TASK:
Render the lines of the listing between the line containing "Where should I" and the line containing "pyautogui.click(x=146, y=627)", inclusive, as a numbered list, omitting any blank lines.
— START SUPPLIED INFORMATION —
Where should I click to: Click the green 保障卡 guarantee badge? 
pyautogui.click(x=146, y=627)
— END SUPPLIED INFORMATION —
— START SUPPLIED INFORMATION —
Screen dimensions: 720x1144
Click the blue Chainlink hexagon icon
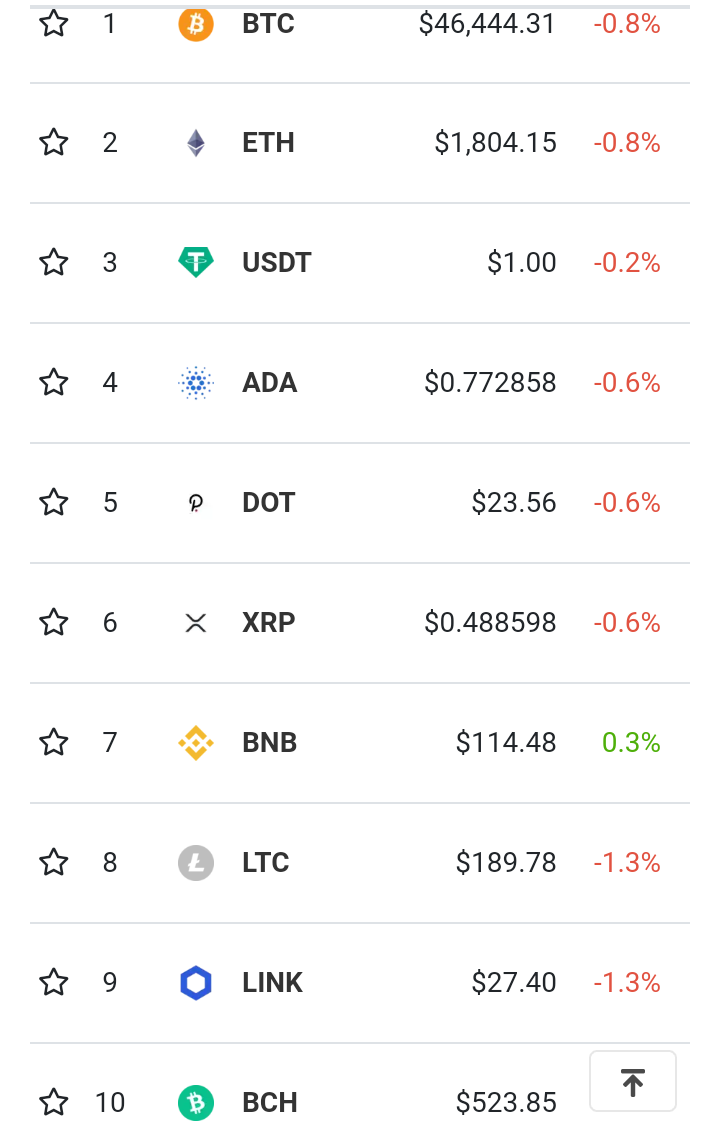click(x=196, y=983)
— END SUPPLIED INFORMATION —
FINAL ANSWER:
1. Where should I click to: Click the green 保障卡 guarantee badge? 
2. pyautogui.click(x=146, y=627)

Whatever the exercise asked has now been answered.